LncRNA OIP5-AS1 Promotes the Autophagy-Related Imatinib Resistance in Chronic Myeloid Leukemia Cells by Regulating miR-30e-5p/ATG12 Axis

  • Hongdan Dai MS,
  • Jianming Wang MS,
  • Zhenglan Huang PhD,
  • Hui Zhang PhD,
  • Xin Wang PhD,
  • Qian Li PhD,
  • Wenli Feng MD

DOI
https://doi.org/10.1177/15330338211052150
Journal volume & issue
Vol. 20

Abstract

Read online

Background: Resistance to tyrosine kinase inhibitors (TKIs) in patients with chronic myeloid leukemia (CML) remains a problem in clinical treatment, and the mechanism has not been fully clarified. Autophagy can protect cancer cells under chemotherapeutic stimulation. Long noncoding RNAs (lncRNAs) are critical in drug resistance of CML. The role of lncRNAs in autophagy and drug resistance of CML needs to be further explored. Methods: Western blot and immunofluorescence were used to evaluate the autophagy activity in the drug-resistant CML cell line K562/G01 and its parental cell line K562. Then the sensitivity of K562/G01 cells to the first generation TKI imatinib (IM) after autophagy inhibition was determined by CCK-8 assays.

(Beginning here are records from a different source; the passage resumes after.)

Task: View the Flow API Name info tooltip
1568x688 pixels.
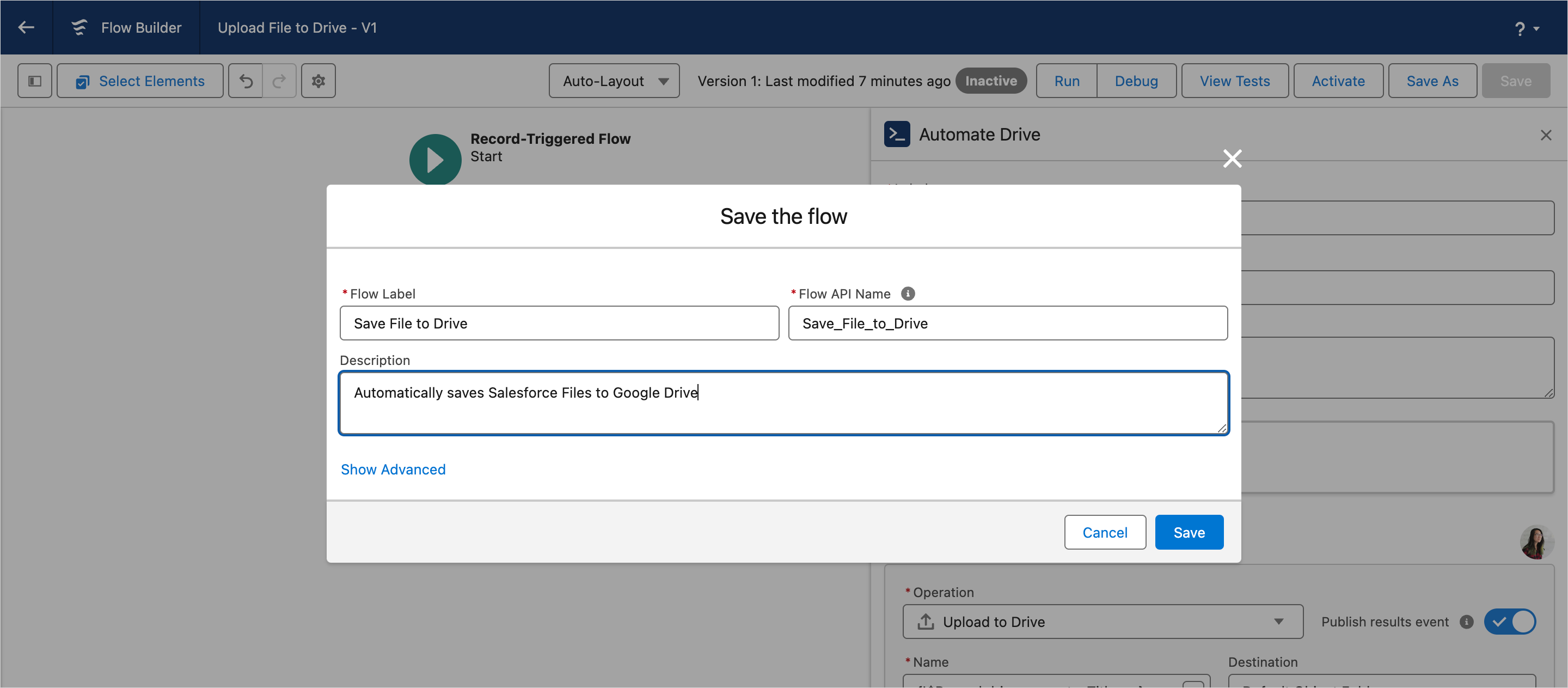Action: click(908, 293)
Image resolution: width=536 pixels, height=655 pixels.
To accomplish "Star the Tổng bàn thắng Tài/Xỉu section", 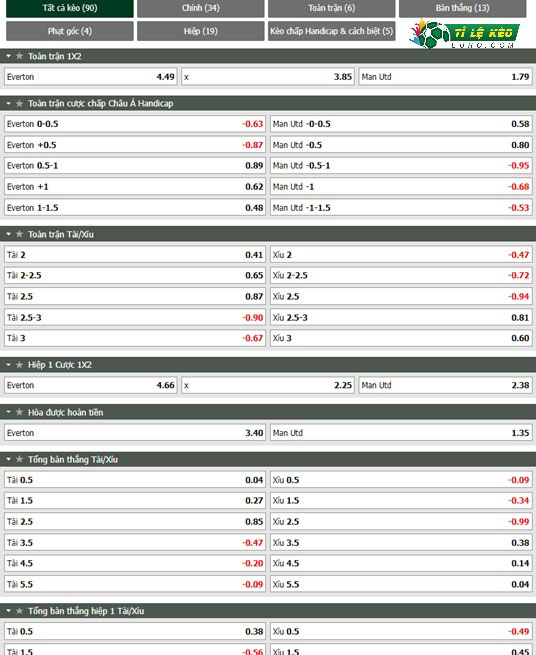I will pos(19,460).
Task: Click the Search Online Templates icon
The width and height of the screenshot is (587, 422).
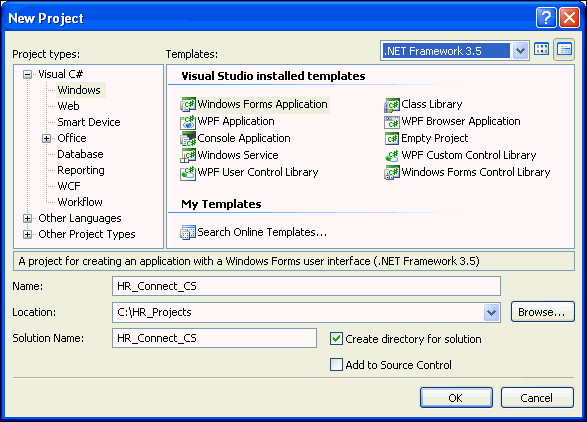Action: pyautogui.click(x=188, y=232)
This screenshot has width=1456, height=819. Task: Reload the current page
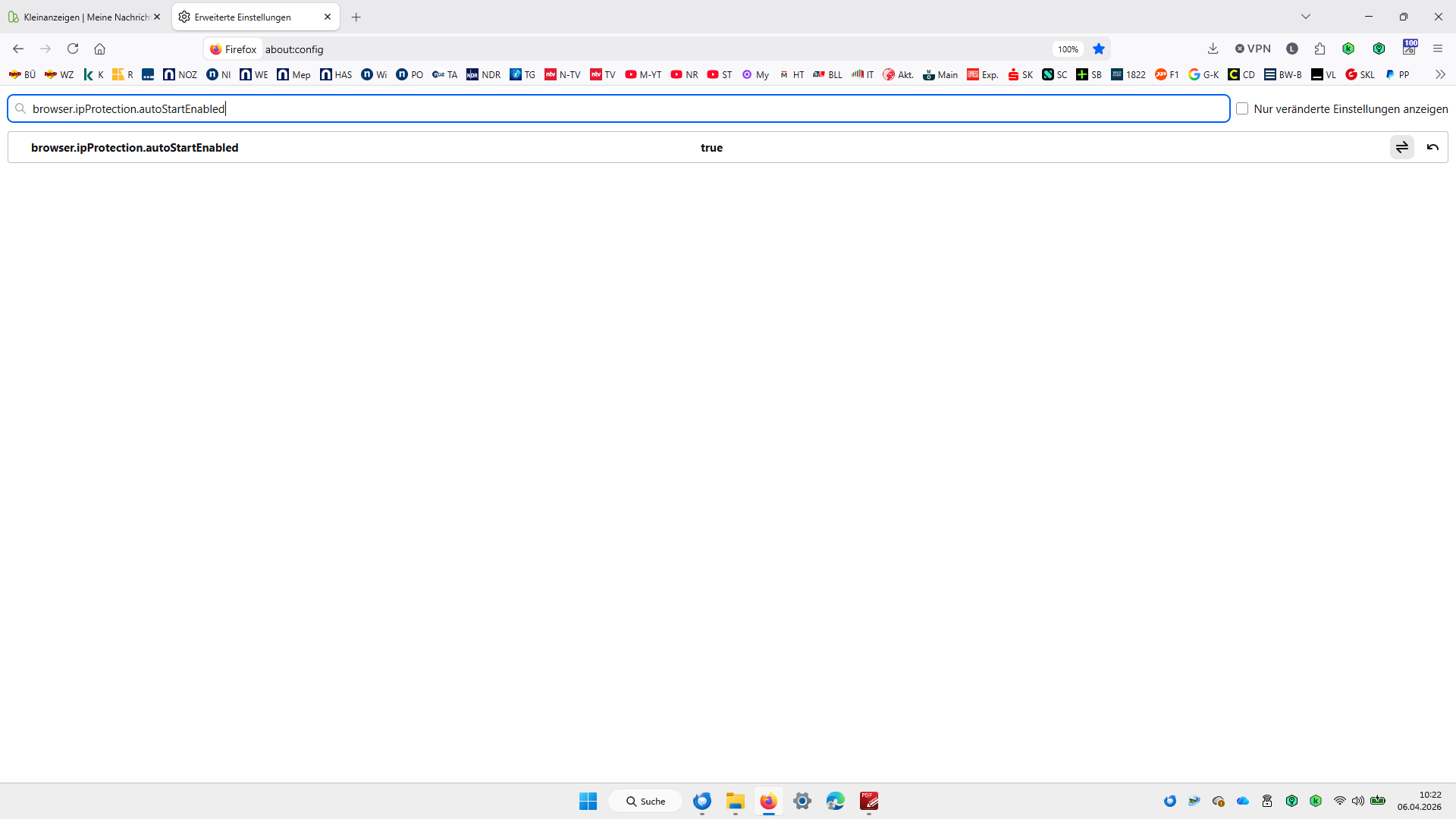click(73, 49)
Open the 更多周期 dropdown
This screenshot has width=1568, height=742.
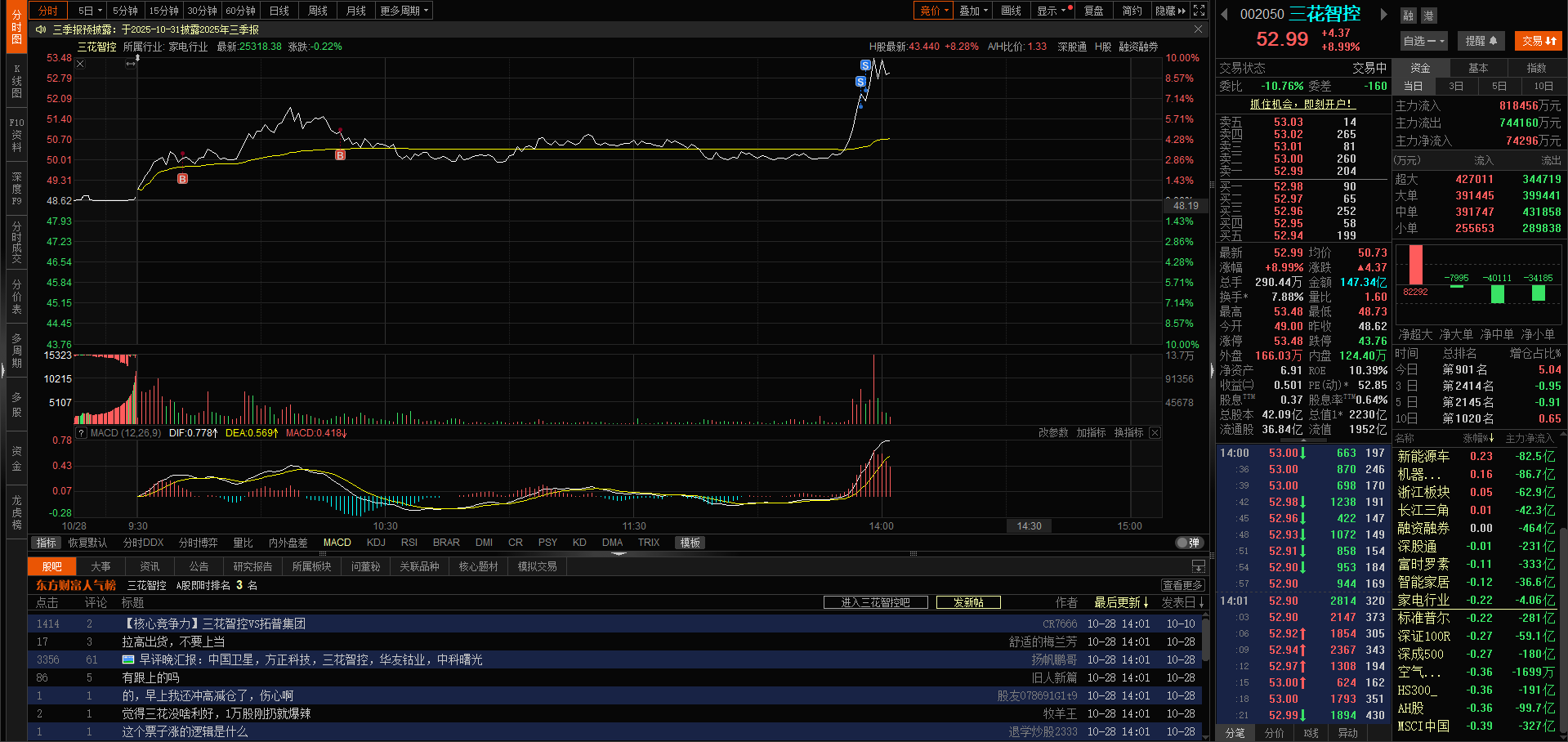[404, 11]
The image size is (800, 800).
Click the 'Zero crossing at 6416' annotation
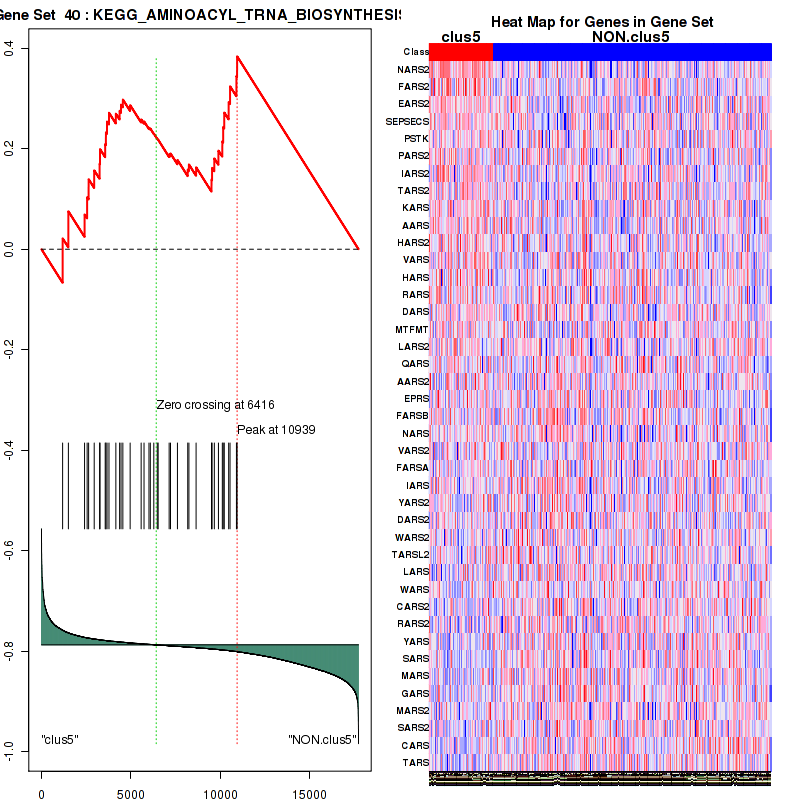(215, 405)
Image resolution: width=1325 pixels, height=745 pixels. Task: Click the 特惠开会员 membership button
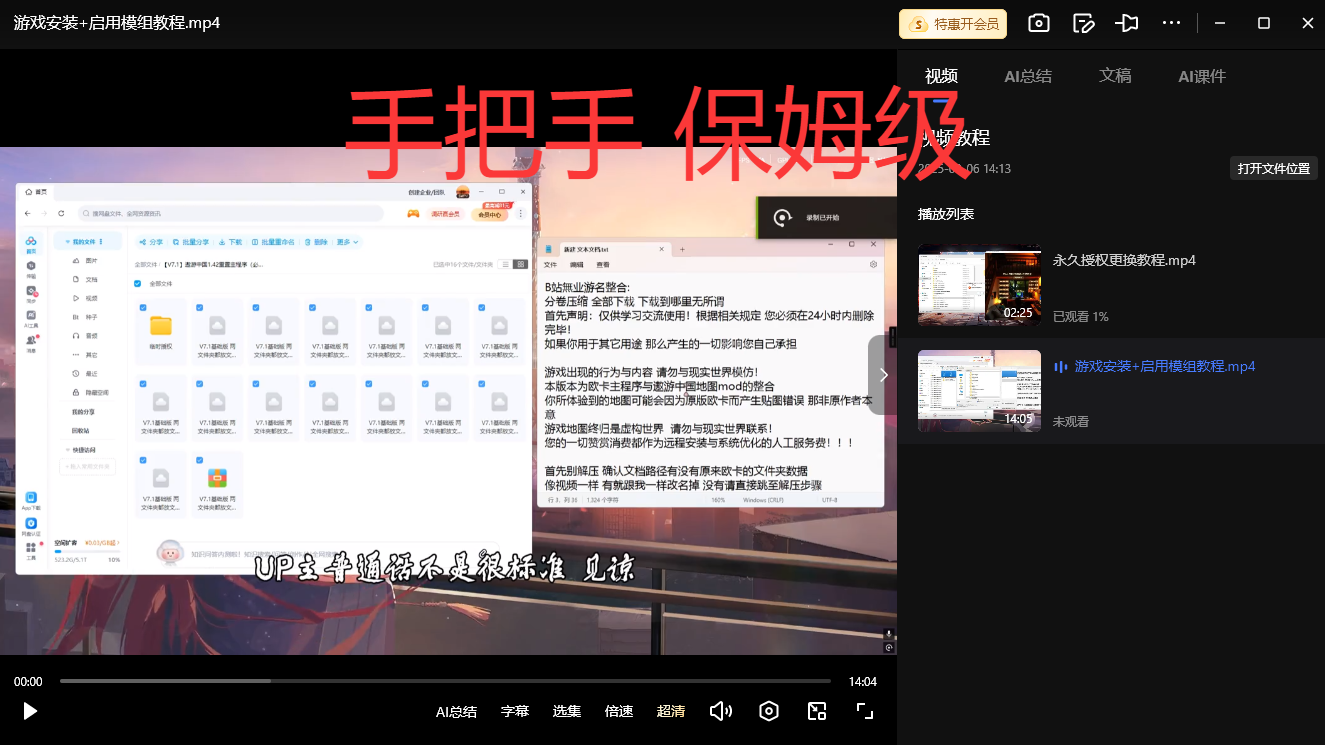click(953, 24)
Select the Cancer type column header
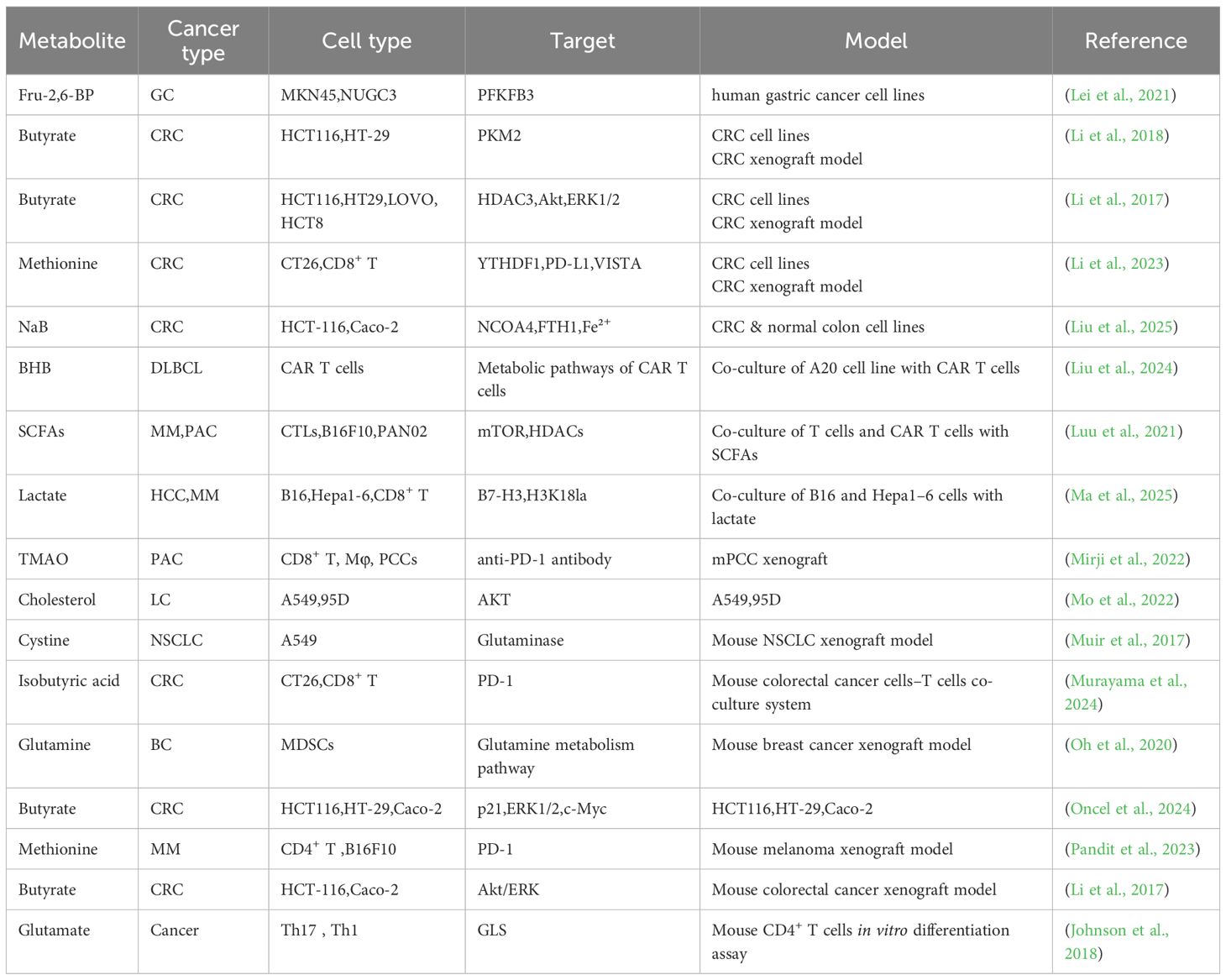Screen dimensions: 1226x980 tap(203, 40)
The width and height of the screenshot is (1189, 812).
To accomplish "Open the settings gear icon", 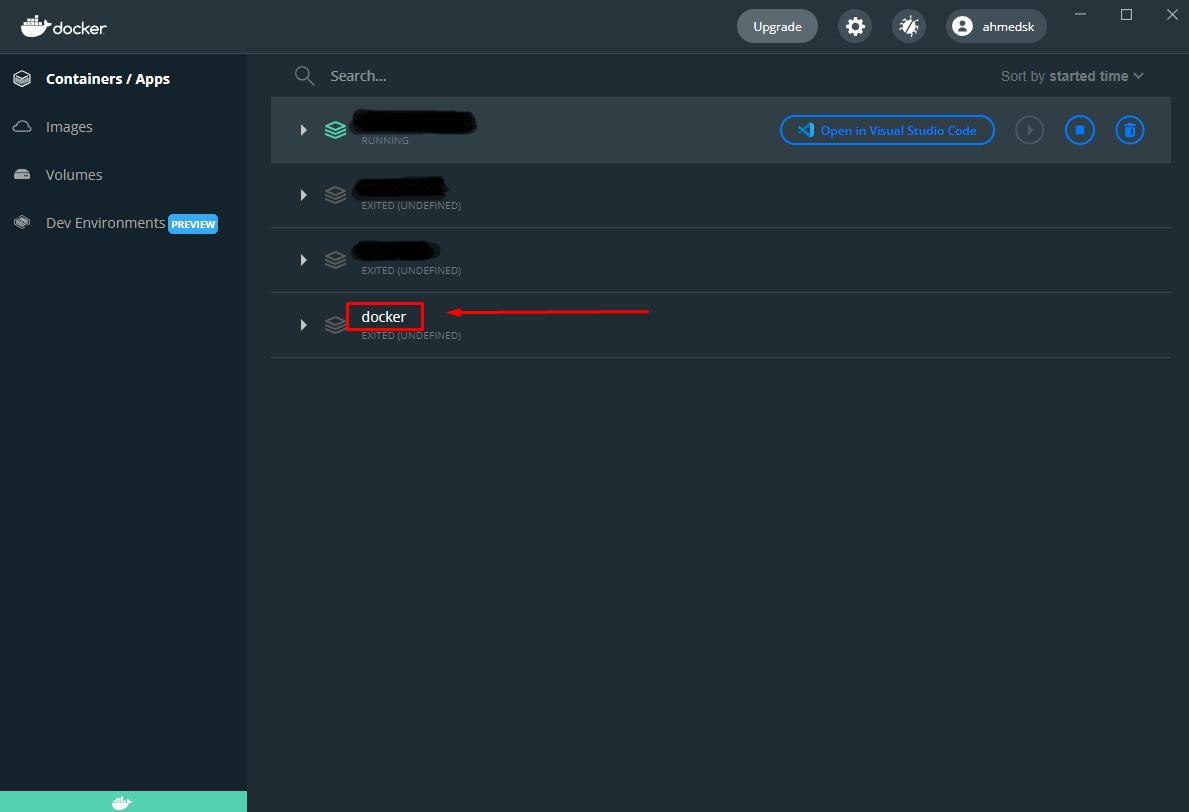I will tap(855, 27).
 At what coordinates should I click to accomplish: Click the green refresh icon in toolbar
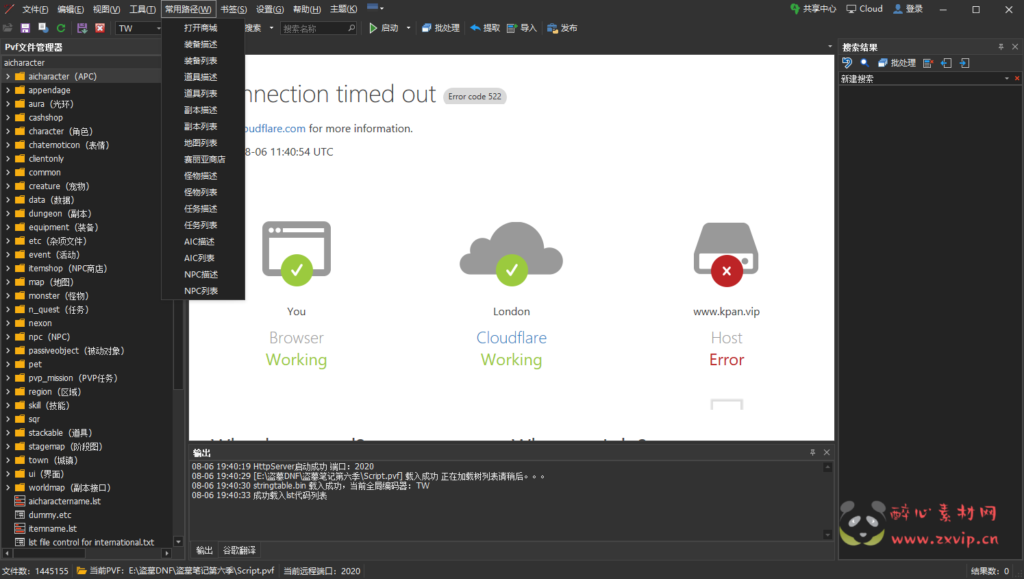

The lncRNA OIP5-AS1 related to the drug resistance of CML cells was determined by Gene Expression Omnibus database analysis. Western blot and drug-sensitivity assays were used to detect changes in autophagy and sensitivity to the IM in resistant CML cells after OIP5-AS1 knockdown. The interactions of OIP5-AS1, miR-30e-5p, and ATG12 were explored by RNA immunoprecipitation and dual-luciferase reporter assays. Results: In this study, we found that autophagy was associated with drug resistance in CML cells. Moreover, the upregulation of OIP5-AS1 in K562/G01 cells was related to the enhancement of autophagy. Knockdown of OIP5-AS1 suppressed autophagy and enhanced the sensitivity of K562/G01 cells to IM. Furthermore, OIP5-AS1 regulated ATG12 by competitively binding miR-30e-5p, thereby affecting autophagy-related drug resistance. Conclusion: Our study reveals that OIP5-AS1 promotes the autophagy-related IM resistance in CML cells by regulating miR-30e-5p/ATG12 axis, providing new insights into the drug resistance mechanism of CML.